- [SOURCE EXTRACT]:
>>
The problem I've had with the Ubuntu Community is that there all newbs helping newbs. You ask a real question and all you get is a bunch of dumb little newb answers. Nothing worse than having a real issue and getting baby linux answers.

You want a knowledgeable community, try Mandriva's. No newb crap, just problems simply getting fixed. The forums seem pretty slow sometimes, but that's because the system just works, the tools to manage everything are there, and users problems are fixed promptly and accurately.

Arch

Jack's picture

I use KDE 4.3 because that's where the future is. Having tested many distros my choice is KDEmod 4.3.3 and that means Arch or Chakra.

The advantages are many - gentle with HWresources + speed and control ranks high. Boots fast.

Basicly my usage of Linux has changed with Arch. I no longer bother installing other distros. If I have to, I use Virtualbox. I always have the latest kernel, and when a new kernel arrives - there's a updated driver for Nvidia and ATI too. No problem whatsoever with my HW (Thinkpad T61).

Fresh users:
I recommend Mint (download the mononono-package) for Gnome and Mandriva ONE for KDE.

Servers:
Server means CentOS (5.4 due today) with KVM and webmin/virtmin. Runner up is Debian.

When recommending Linux to others:
Recommend something you can provide support for but always keep in mind that the installation should match their preferences - not yours. If it matches your preferences the chance is that their preferences are not met. And they blame Linux.

best distro

Anonymous's picture

For desktop use, Ubuntu but I would really appreciate it more if LVM is implemented on the fly at install. I dont think LVM will be an issue for non-geeks.

Server, if for company use, Redhat and Novell Suse. For personal, Ubuntu, Fedora or OpenSuse.

I like Ubuntu

Alfredo's picture

It has a great hardware recognition, simple package manager and a large community to help you

Desktop: Ubuntu Server:

Curt's picture

Desktop: Ubuntu
Server: Debian

It depends!!!

slack---line's picture

As highlighted the "best" distribution depends on the needs.
<<
- [MATERIAL]:
>>
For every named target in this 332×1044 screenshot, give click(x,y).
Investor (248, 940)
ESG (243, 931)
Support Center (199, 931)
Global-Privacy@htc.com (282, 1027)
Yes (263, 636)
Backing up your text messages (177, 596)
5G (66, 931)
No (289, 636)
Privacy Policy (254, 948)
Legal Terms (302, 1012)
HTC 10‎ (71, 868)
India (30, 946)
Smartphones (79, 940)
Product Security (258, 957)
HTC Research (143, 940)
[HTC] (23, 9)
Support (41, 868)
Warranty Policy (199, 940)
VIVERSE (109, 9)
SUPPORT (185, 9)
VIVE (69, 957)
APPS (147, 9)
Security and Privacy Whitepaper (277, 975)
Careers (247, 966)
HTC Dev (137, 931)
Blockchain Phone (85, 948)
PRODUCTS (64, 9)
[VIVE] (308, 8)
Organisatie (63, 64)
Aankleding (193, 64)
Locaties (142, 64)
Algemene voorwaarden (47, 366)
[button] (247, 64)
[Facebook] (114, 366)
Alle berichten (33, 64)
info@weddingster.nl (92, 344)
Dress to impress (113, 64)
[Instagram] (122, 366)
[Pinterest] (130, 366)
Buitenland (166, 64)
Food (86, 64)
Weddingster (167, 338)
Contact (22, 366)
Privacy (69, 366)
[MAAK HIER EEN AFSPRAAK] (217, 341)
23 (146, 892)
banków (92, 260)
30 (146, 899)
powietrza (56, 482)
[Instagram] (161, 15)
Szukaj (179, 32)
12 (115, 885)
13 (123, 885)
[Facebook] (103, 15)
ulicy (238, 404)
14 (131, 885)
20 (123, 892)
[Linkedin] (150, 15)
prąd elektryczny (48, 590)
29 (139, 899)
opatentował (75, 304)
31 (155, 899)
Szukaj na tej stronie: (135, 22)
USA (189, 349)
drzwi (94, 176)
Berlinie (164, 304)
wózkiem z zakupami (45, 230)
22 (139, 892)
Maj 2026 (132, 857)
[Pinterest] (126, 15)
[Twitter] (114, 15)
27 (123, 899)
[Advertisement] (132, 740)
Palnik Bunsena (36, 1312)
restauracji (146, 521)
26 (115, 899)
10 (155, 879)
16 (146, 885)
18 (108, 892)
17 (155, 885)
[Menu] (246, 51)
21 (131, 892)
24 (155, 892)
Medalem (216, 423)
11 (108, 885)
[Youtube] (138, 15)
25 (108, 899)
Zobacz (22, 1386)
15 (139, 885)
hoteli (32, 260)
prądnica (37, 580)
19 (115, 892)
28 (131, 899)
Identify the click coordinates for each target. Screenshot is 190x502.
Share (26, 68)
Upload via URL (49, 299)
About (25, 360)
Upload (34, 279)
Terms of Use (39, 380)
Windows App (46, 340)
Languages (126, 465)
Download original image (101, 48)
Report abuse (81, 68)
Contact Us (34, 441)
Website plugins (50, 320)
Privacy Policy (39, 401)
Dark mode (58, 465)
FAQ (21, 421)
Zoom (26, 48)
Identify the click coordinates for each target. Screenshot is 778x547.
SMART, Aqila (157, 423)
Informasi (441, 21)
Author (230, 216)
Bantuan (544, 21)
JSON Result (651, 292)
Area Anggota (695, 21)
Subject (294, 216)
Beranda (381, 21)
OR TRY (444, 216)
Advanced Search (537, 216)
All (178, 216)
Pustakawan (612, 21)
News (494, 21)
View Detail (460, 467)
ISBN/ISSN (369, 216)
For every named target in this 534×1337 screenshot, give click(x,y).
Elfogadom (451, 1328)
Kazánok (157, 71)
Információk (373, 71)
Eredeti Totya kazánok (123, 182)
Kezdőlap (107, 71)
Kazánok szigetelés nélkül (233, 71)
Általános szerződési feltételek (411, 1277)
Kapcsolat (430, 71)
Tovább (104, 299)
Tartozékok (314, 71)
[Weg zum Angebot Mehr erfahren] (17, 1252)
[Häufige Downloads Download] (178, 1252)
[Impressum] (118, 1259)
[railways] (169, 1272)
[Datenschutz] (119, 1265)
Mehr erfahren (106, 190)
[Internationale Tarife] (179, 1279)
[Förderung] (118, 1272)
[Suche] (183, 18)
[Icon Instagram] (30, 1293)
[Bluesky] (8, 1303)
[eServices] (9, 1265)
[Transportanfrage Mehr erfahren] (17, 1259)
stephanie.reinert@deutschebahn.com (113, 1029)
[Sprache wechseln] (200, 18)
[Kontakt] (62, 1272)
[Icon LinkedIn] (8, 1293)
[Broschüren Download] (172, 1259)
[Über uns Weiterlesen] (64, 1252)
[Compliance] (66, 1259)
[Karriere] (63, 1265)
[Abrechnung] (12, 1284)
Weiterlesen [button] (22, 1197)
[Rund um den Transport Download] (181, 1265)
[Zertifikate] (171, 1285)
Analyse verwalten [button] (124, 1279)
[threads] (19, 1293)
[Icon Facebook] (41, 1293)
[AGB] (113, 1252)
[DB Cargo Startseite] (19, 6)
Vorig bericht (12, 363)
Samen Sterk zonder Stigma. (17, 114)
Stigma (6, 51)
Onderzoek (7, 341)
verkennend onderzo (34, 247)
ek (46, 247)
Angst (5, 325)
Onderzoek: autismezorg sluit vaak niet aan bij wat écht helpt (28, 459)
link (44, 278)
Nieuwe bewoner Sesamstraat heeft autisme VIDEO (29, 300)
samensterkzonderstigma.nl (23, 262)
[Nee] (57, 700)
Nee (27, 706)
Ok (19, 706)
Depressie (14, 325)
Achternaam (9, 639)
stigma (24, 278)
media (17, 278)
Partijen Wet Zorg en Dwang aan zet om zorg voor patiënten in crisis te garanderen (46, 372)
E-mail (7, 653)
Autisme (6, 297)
<<
- [TASKS]:
A) In the Linux distro thread, reproduce the passage from "best distro" to "issue for non-geeks.", swapping "LVM" for "RAID".
B) Carry on the Linux distro thread past its final sentence.
The lines have no part in any of this.

- [ANSWERS]:
A)
best distro

Anonymous's picture

For desktop use, Ubuntu but I would really appreciate it more if RAID is implemented on the fly at install. I dont think RAID will be an issue for non-geeks.

B)
If you want to get a computer installed with a generic version of GNU/Linux and up and running quickly then no doubt Ubuntu will be the distro of choice. Its package management works and it supports most hardware.

Unfortunately an inexperienced user wouldn't actually learn much about how things work under the hood as there are handy GUI's to walk you through and make changing settings "simpler".

On the flipside if you want to learn something about how things work under the hood and have a highly customised installation then I can think of nothing better than Gentoo. The package management system, portage, is an absolute delight to work with, even resolving blockages on its own these days (at least in the testing branch/version of portage). You do have to get your hands dirty though (Slackware perpared me for this, but the lack of an easy way to uninstall dependencies made me look for an alternative).

But then there are other distributions that I use on embedded systems, like SlugOS on my Linksys NSLU2. I've two Linksys WRT54G's and have HyperWRT/Thibor and OpenWRT on one each. I'd tried Gentoo on the NSLU2, but found that package development and support for the ARM arch under Gentoo just wasn't as quick as for x86/amd64 so ditched it for SlugOS where packages are updated quicker.

But there never will be one BEST distribution because its uses and users are so diverse and colourful, so any answer will be a non sequitur.

Unfortunately an

Martin Marcher's picture


Unfortunately an inexperienced user wouldn't actually learn much about how things work under the hood

Why does the average user need to know about how things work under the hood. (Guess that's another kind of discussion that could end as a flamewar)

Unfortunately an

Anonymous's picture


Unfortunately an inexperienced user wouldn't actually learn much about how things work under the hood

Why does the average user need to know about how things work under the hood. (Guess that's another kind of discussion that could end as a flamewar)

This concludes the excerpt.